MATERIAL FOR THE TASK>

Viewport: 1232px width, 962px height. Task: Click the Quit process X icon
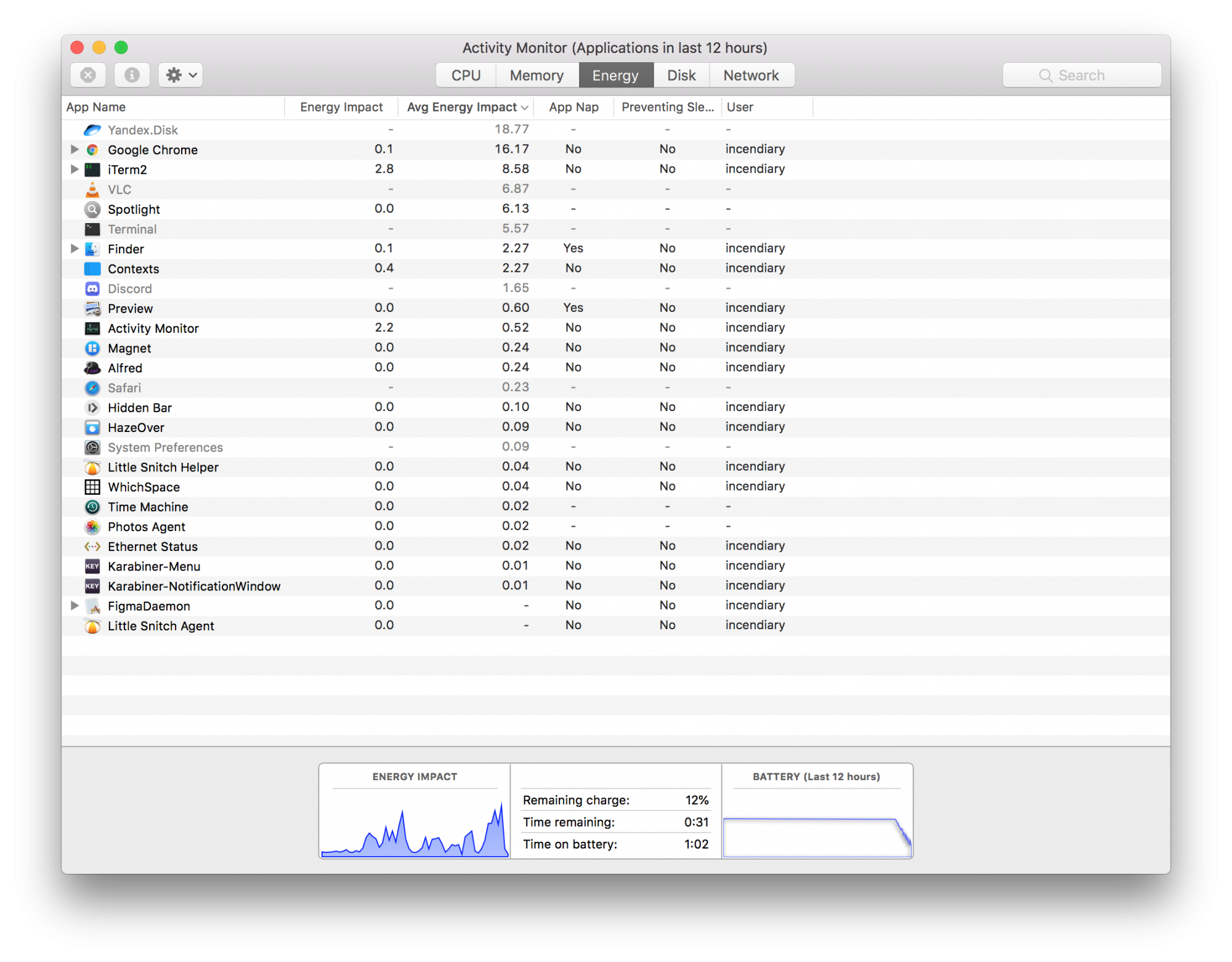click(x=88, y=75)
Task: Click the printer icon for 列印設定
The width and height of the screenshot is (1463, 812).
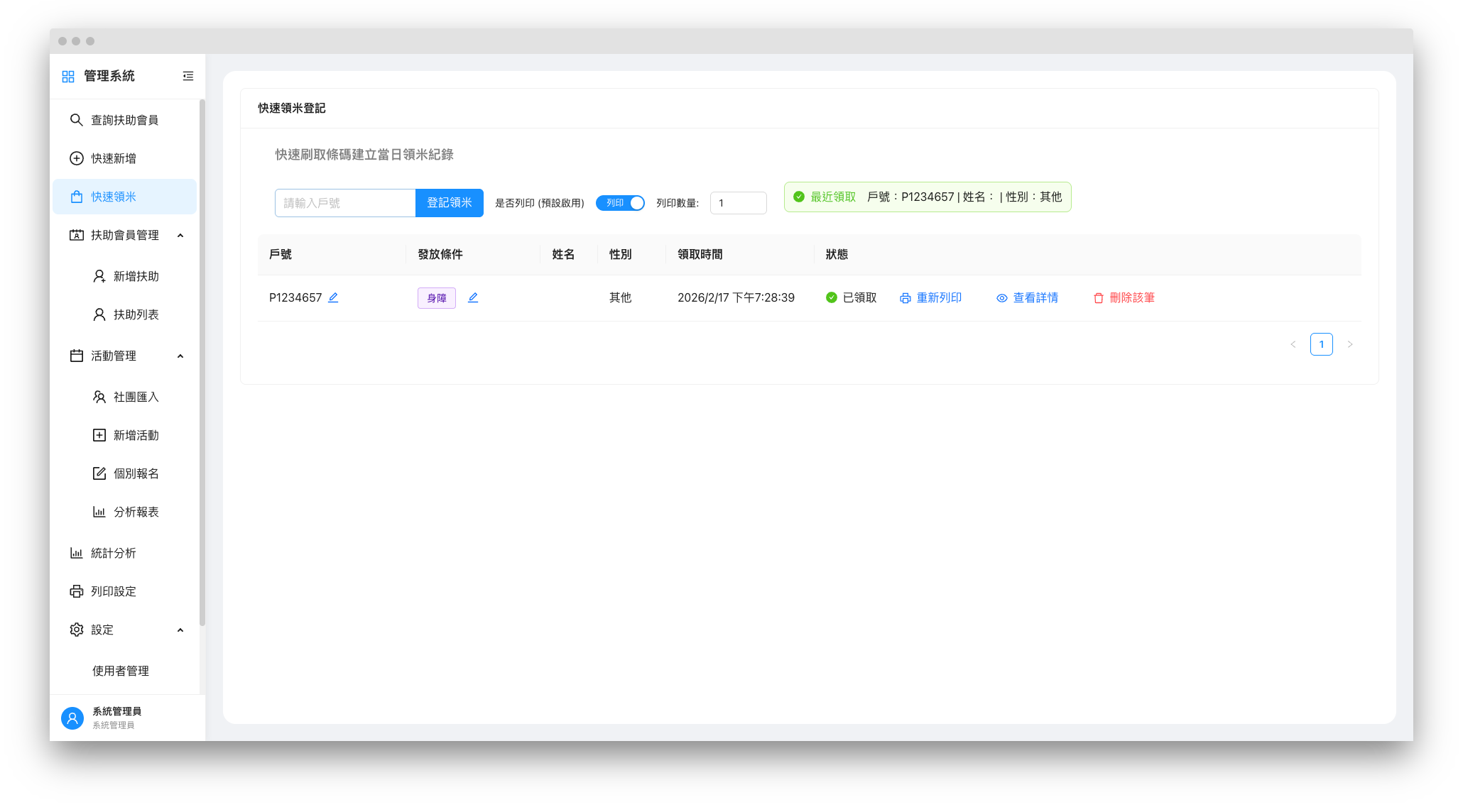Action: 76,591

==

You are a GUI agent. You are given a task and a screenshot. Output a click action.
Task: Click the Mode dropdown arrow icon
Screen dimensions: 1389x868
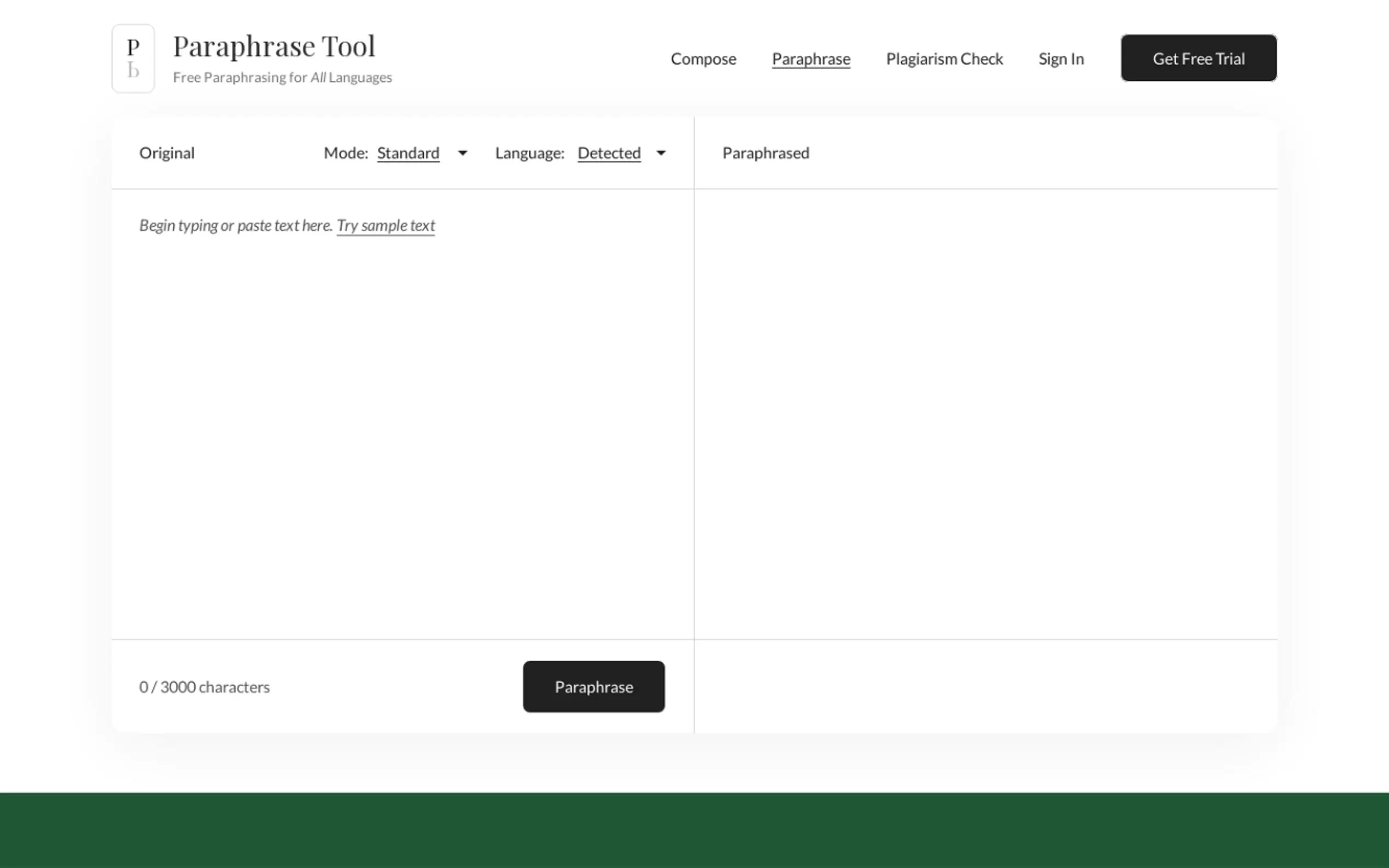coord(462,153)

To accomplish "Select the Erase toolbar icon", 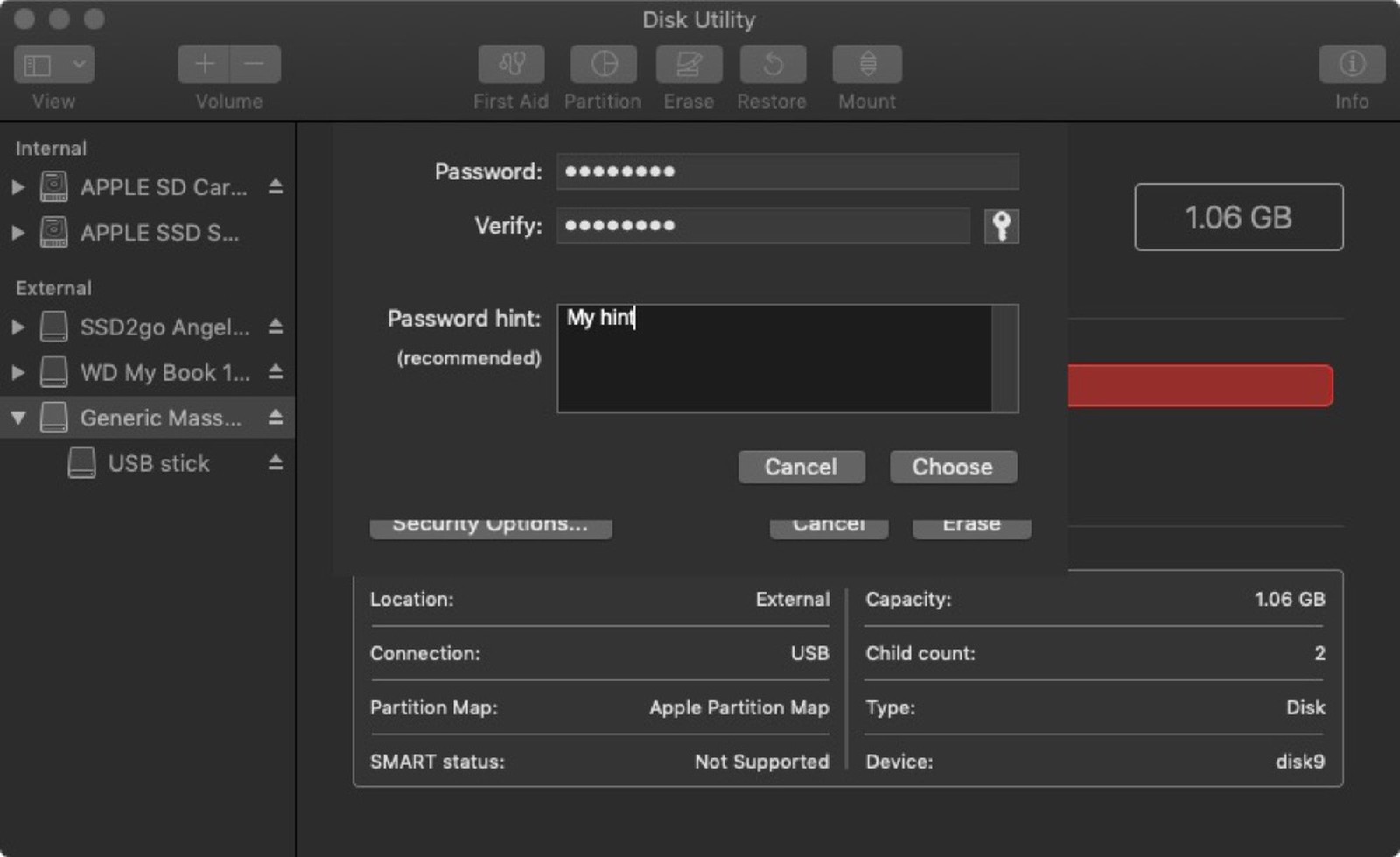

AIM OF THE EXERCISE> Please return the material above only from the line that holds "Screen dimensions: 1389x868" through the line that holds "the Erase toolbar", exactly as it stands, ends included and pictures omitted.

WORKED SOLUTION>
Screen dimensions: 1389x868
coord(462,153)

To accomplish "Select the Erase toolbar icon", 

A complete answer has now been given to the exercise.